----- Entries shown -----

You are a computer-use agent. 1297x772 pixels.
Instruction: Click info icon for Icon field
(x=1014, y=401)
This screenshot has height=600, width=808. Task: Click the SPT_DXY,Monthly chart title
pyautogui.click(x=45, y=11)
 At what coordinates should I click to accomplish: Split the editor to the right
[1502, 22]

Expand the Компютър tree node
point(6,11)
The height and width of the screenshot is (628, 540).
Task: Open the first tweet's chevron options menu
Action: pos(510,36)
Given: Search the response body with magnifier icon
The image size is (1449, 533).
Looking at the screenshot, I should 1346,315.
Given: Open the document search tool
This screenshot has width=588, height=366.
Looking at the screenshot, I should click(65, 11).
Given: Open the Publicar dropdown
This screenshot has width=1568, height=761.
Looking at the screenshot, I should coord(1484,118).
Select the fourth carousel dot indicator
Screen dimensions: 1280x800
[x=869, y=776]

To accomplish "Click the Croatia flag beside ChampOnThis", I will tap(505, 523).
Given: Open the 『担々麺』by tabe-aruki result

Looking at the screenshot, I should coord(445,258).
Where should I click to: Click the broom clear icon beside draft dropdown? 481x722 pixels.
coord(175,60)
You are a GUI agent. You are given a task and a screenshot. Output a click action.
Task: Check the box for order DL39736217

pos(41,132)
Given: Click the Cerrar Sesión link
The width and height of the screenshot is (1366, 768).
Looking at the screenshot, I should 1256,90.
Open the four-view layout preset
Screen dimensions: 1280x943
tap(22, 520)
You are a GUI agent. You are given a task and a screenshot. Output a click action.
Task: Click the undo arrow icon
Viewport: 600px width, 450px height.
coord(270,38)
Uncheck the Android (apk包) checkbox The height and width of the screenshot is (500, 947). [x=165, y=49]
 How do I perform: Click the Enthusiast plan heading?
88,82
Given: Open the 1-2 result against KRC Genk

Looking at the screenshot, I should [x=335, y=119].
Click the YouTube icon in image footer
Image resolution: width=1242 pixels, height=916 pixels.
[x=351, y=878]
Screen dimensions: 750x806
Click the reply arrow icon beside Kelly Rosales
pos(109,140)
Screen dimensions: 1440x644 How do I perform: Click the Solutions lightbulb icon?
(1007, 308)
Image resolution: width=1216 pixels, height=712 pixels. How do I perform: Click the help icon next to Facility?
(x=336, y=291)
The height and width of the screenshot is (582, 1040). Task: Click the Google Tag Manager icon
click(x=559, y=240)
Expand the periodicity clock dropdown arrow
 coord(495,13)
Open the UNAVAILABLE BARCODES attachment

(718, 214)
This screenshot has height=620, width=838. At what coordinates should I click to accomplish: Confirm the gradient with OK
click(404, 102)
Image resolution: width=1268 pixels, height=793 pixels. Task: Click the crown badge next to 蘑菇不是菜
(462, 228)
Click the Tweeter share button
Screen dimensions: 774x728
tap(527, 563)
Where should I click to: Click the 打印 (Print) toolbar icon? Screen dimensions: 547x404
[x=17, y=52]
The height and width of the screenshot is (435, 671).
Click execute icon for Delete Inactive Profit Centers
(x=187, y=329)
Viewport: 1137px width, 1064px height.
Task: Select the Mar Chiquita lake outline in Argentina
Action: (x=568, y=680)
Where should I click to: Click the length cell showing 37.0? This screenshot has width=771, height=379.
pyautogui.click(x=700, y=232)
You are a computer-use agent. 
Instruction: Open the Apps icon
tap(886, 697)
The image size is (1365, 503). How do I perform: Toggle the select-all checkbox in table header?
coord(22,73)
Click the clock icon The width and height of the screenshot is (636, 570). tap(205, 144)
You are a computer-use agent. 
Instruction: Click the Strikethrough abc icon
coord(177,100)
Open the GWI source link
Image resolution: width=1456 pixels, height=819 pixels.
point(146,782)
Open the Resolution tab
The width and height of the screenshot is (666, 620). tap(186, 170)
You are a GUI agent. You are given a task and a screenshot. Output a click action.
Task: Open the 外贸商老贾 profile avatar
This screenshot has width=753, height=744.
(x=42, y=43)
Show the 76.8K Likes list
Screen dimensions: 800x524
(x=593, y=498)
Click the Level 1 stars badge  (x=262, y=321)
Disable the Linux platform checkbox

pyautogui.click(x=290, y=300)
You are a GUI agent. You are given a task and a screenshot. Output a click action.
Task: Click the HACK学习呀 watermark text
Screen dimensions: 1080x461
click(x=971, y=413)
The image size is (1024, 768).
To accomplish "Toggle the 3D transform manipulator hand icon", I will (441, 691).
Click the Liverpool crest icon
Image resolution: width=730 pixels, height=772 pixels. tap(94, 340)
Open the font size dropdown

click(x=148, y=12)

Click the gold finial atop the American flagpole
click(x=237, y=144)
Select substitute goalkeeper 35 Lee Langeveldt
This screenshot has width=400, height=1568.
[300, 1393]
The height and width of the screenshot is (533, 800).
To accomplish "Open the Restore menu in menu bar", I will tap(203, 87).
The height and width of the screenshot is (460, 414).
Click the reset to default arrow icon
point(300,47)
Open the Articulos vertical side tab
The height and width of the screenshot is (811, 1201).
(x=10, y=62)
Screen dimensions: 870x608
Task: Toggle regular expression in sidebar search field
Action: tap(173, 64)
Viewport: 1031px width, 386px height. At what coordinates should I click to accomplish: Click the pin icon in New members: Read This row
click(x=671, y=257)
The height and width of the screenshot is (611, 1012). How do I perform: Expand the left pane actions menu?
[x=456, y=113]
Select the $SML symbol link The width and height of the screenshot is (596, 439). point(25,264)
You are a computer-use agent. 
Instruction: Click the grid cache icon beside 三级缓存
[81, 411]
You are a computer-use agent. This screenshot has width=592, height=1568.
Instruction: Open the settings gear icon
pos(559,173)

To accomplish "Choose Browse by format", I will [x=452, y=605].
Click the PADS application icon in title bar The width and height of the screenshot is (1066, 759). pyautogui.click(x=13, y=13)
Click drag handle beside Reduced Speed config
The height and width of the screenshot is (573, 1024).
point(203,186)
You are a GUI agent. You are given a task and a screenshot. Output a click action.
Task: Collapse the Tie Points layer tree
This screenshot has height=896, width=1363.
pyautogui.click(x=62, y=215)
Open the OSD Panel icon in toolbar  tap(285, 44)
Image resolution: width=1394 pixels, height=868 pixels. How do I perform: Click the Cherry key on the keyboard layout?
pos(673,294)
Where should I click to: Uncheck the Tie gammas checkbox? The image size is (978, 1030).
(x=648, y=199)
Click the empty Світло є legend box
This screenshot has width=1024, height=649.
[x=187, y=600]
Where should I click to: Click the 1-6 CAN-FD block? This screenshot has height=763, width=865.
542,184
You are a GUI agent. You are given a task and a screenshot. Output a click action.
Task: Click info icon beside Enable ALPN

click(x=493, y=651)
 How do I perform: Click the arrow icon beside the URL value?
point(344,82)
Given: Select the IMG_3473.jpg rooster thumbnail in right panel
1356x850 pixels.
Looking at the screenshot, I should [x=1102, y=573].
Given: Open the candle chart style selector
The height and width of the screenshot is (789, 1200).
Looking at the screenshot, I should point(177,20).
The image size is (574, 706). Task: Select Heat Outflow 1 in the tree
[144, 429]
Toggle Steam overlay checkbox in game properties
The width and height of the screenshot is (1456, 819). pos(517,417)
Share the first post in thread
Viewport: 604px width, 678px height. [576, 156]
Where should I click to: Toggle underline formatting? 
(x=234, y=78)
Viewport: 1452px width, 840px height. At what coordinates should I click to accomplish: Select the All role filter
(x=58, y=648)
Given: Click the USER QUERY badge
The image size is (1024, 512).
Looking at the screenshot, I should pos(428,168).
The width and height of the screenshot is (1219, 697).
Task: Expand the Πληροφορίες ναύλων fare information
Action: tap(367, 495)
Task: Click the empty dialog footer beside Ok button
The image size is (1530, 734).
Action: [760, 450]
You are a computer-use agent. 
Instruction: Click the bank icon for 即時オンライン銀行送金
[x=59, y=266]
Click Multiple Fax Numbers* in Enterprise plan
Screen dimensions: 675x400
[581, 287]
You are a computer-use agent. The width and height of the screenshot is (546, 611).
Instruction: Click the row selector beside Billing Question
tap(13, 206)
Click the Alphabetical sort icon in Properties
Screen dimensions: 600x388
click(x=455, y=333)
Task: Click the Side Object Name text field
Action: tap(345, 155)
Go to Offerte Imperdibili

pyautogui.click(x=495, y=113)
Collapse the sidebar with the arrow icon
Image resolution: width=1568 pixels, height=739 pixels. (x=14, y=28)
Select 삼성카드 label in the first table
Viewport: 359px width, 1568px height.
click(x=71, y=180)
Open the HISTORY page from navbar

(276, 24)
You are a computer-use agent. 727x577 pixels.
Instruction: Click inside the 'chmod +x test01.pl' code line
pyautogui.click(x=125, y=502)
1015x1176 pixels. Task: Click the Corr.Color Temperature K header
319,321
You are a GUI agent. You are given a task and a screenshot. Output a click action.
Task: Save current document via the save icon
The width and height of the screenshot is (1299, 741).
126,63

-----

■ Task objective ■
A verbatim transcription is needed of the lines above, starting at the line with "The height and width of the screenshot is (533, 800)." and ending at the line with "Open the Articulos vertical side tab", both included, and of nothing else.

■ Response for this exercise ■
The height and width of the screenshot is (533, 800).
To accomplish "Open the Restore menu in menu bar", I will tap(203, 87).
The height and width of the screenshot is (460, 414).
Click the reset to default arrow icon
point(300,47)
Open the Articulos vertical side tab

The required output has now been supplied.